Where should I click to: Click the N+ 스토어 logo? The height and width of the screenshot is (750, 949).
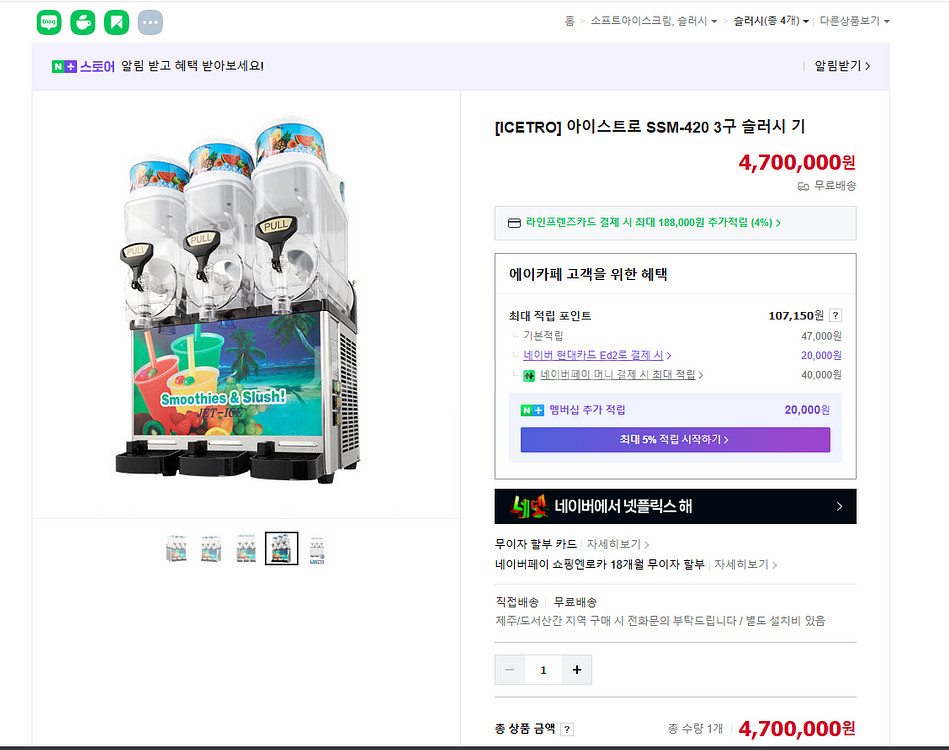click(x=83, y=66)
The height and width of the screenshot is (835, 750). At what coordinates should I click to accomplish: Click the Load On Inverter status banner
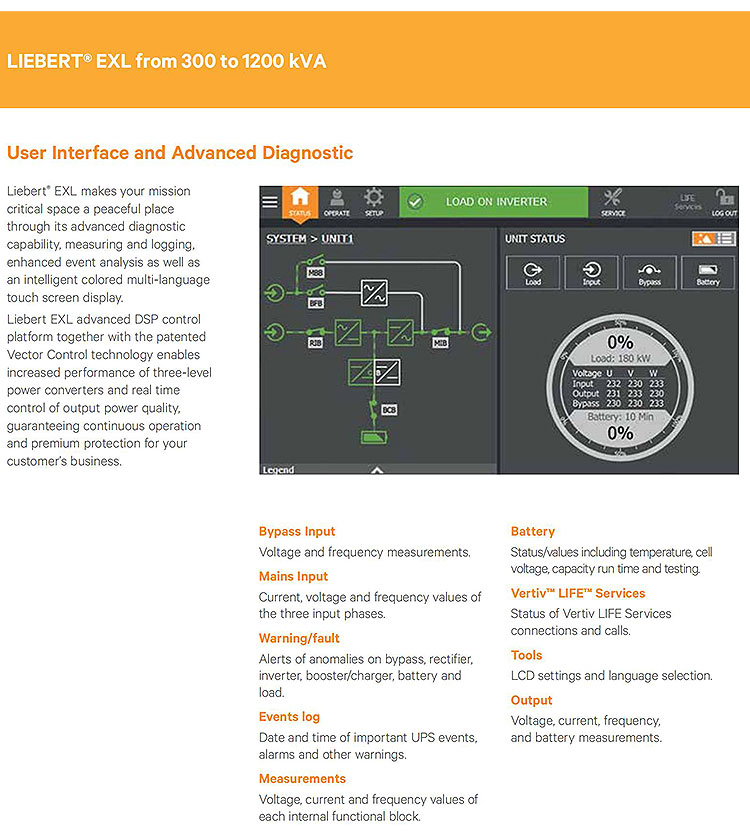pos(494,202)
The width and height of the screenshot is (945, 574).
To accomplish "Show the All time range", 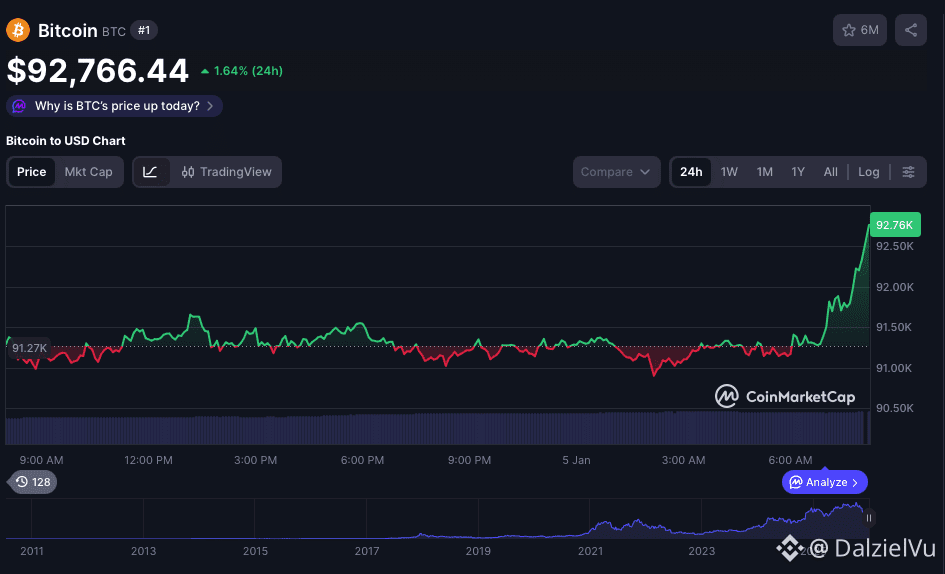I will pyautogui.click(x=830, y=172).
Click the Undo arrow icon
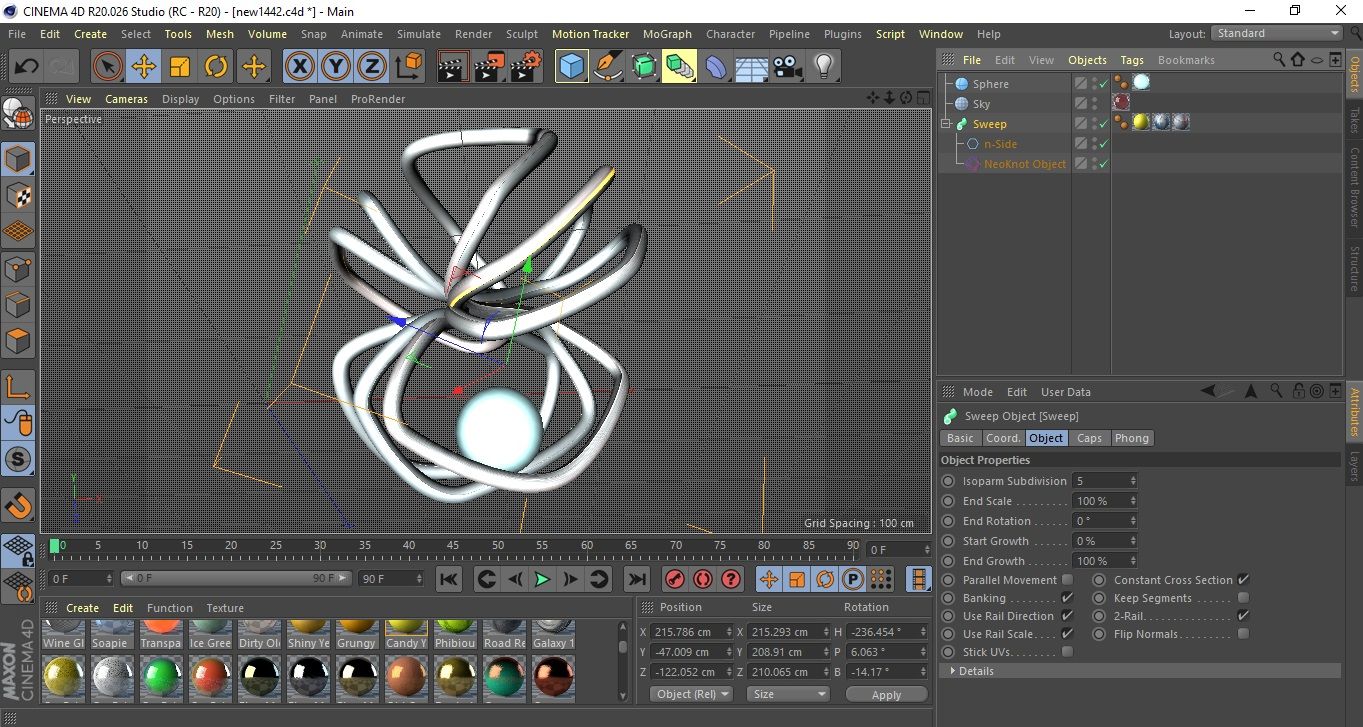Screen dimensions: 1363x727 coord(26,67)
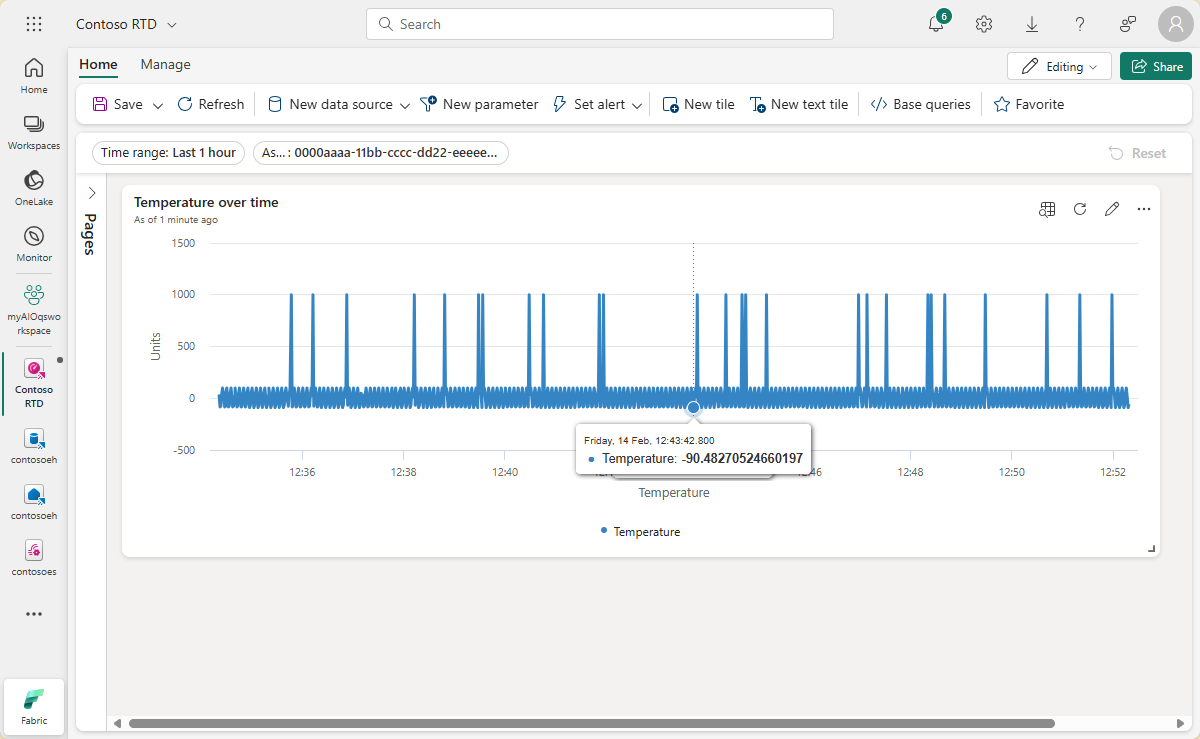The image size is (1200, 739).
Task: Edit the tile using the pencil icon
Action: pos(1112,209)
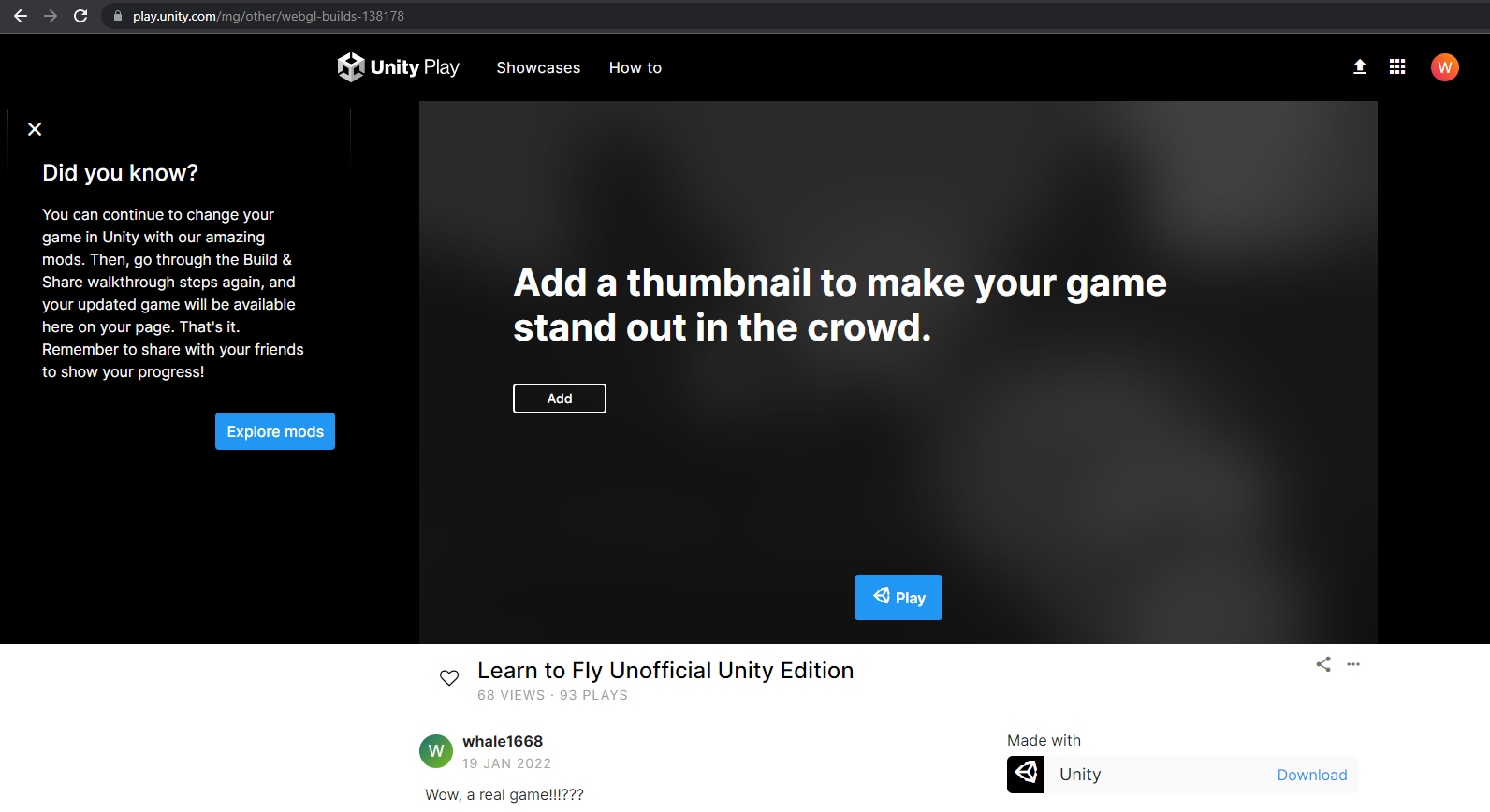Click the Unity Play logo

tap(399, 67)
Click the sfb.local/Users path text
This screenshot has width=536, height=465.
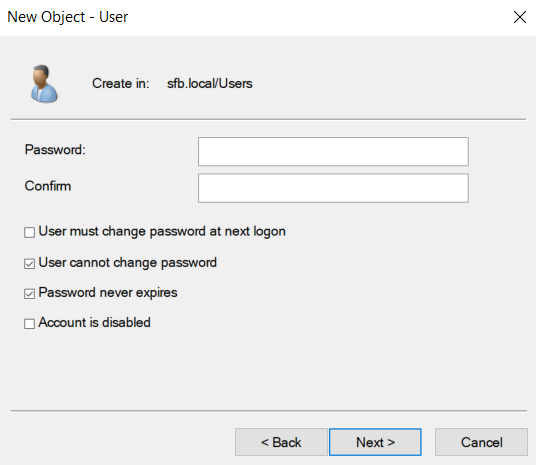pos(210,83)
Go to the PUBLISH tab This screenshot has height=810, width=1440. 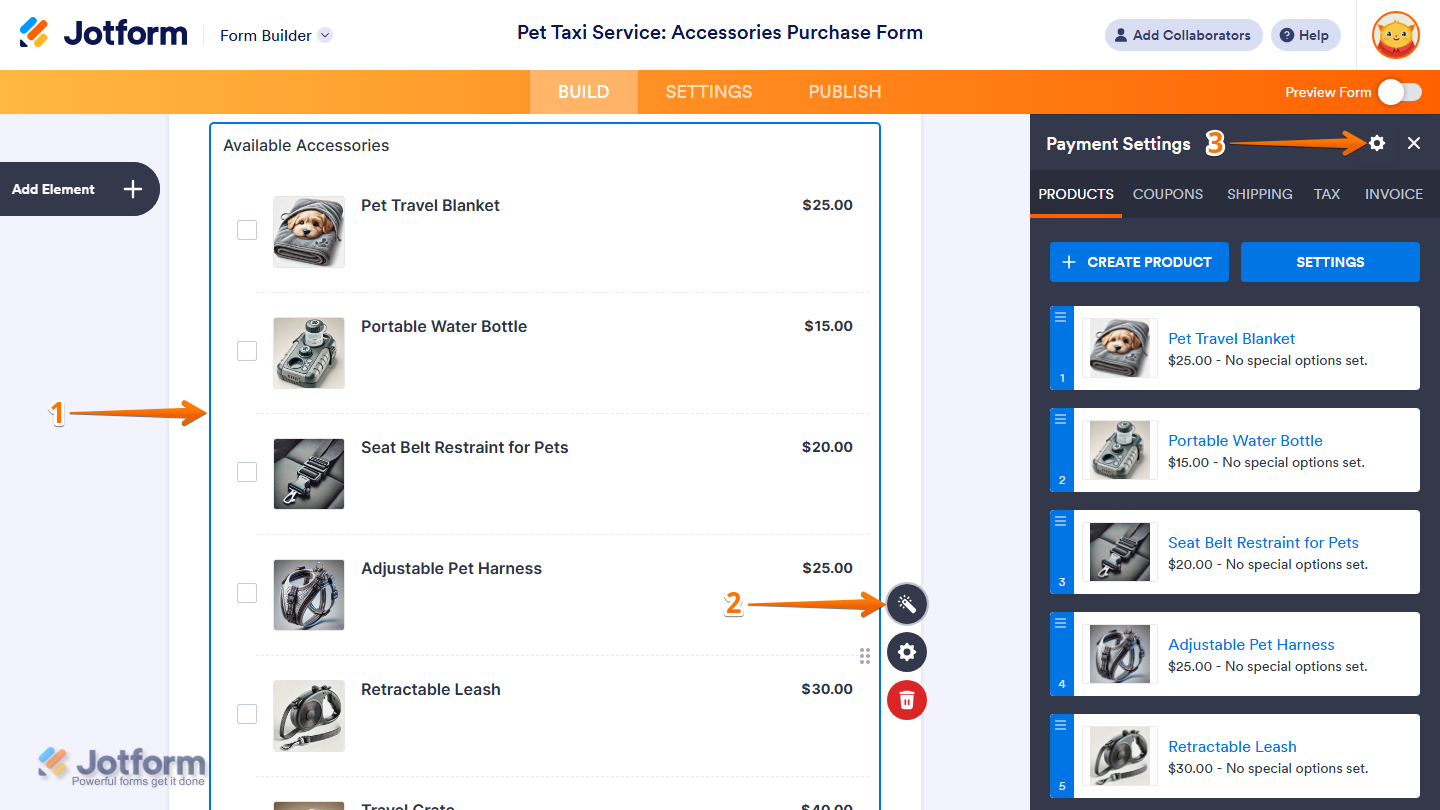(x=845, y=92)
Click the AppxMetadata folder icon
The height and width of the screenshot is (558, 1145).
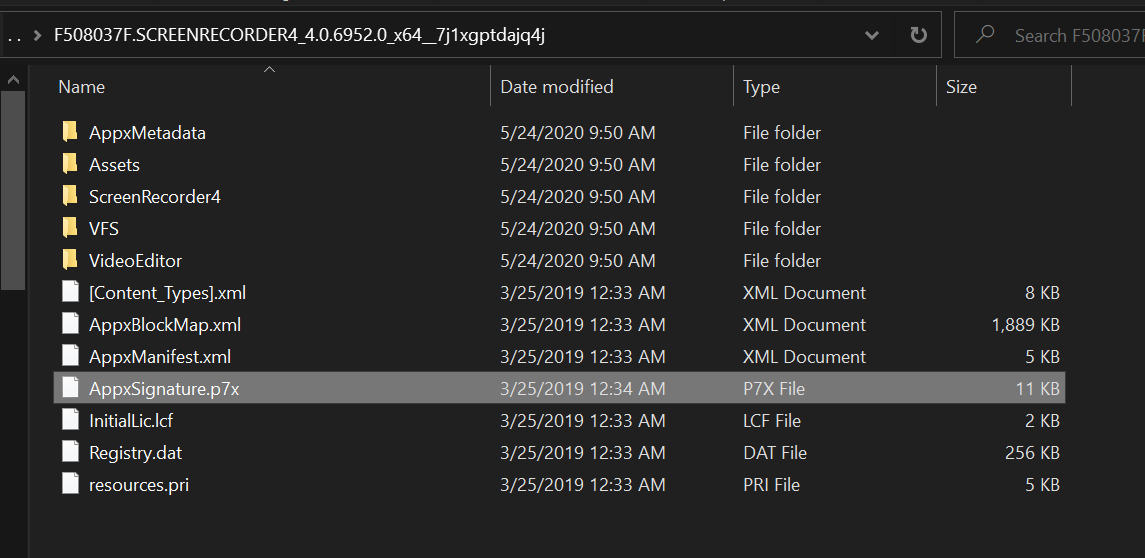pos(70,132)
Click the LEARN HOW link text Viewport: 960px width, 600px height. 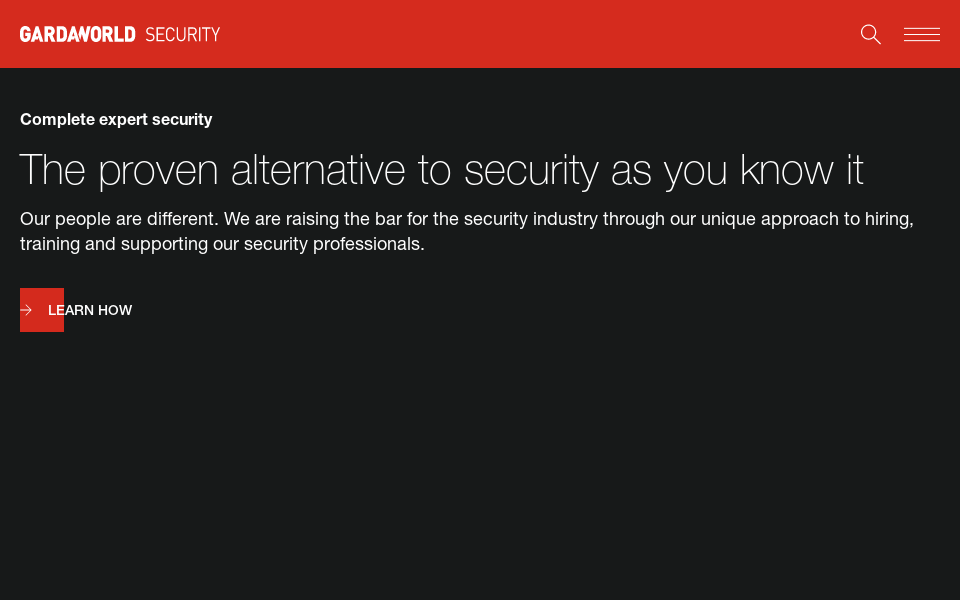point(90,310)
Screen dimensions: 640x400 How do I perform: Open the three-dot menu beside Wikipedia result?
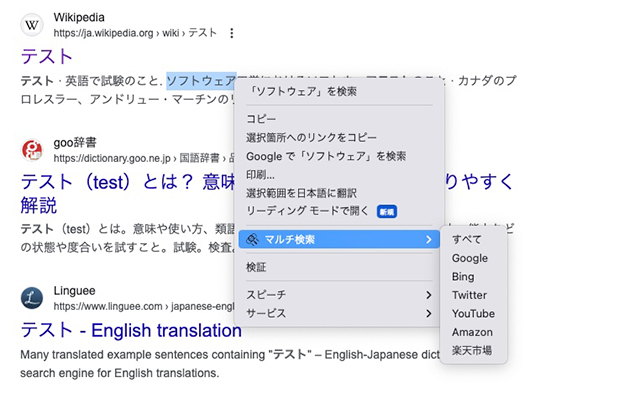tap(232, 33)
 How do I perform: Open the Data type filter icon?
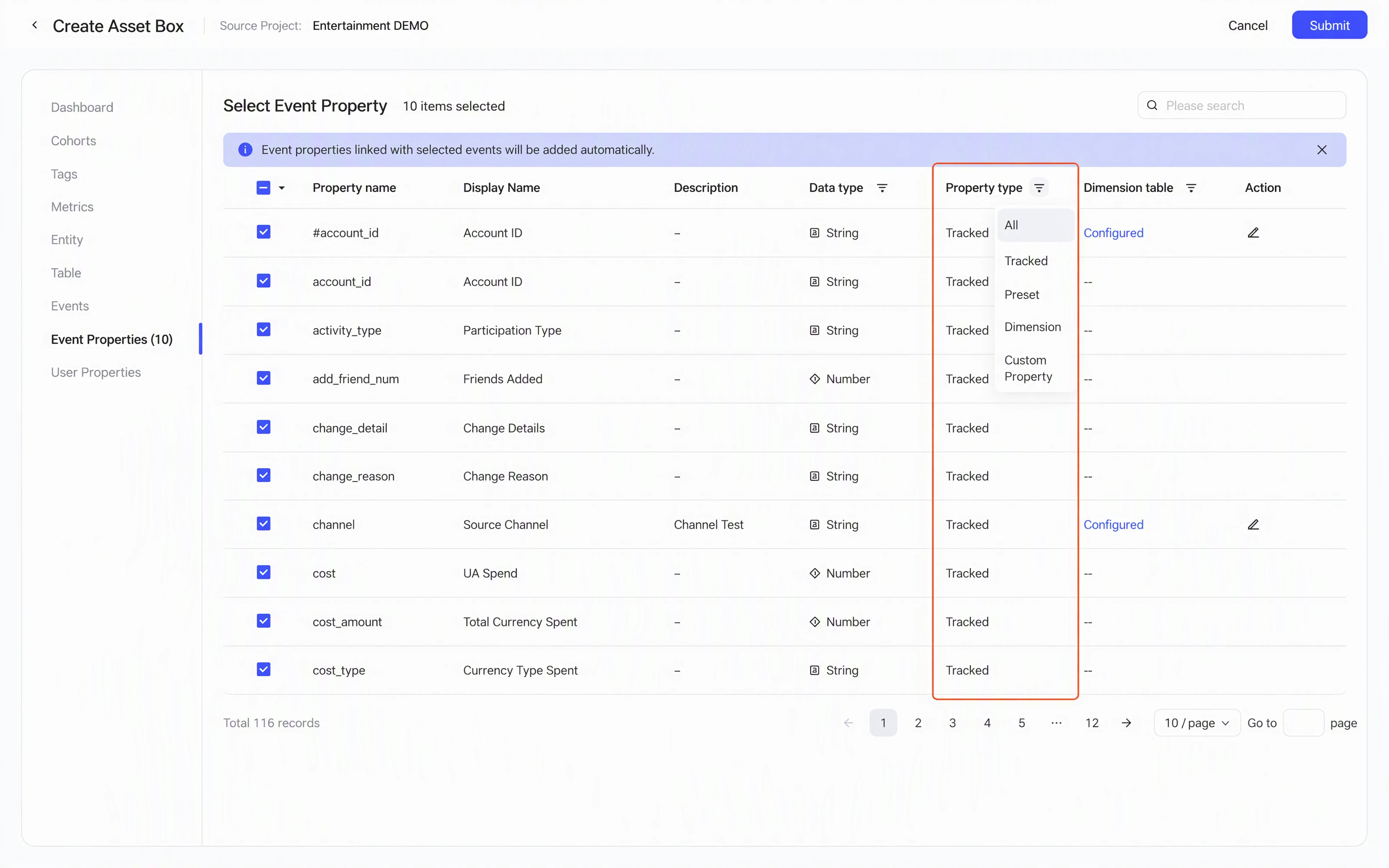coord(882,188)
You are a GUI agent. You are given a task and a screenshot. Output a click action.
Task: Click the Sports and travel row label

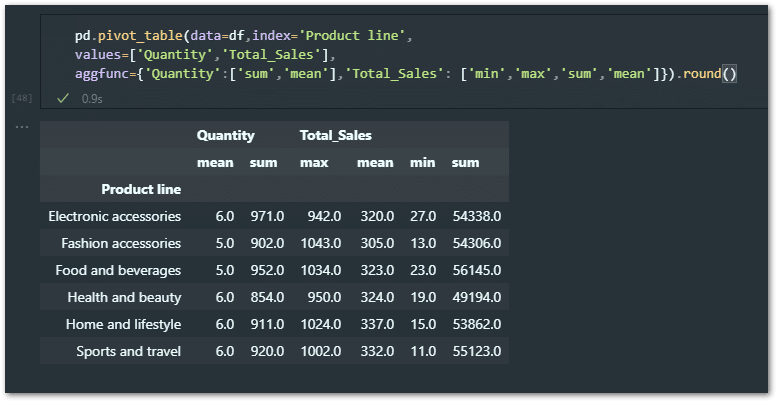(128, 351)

* * * * * * * * *

■ **WHAT YOU SHOULD DO**:
Starting at the line with "Screen dimensions: 640x400" and stopping at the final line of the material, reproduce each line exactly, both ends included. Leave the pictures out.

■ **TASK SOLUTION**:
Screen dimensions: 640x400 How do I perform: Open the three-dot menu beside Wikipedia result?
tap(232, 33)
 How do I perform: Open the Data type filter icon?
coord(882,188)
You are a GUI agent. You are given a task and a screenshot. Output a click action.
Task: Click the Sports and travel row label

(128, 351)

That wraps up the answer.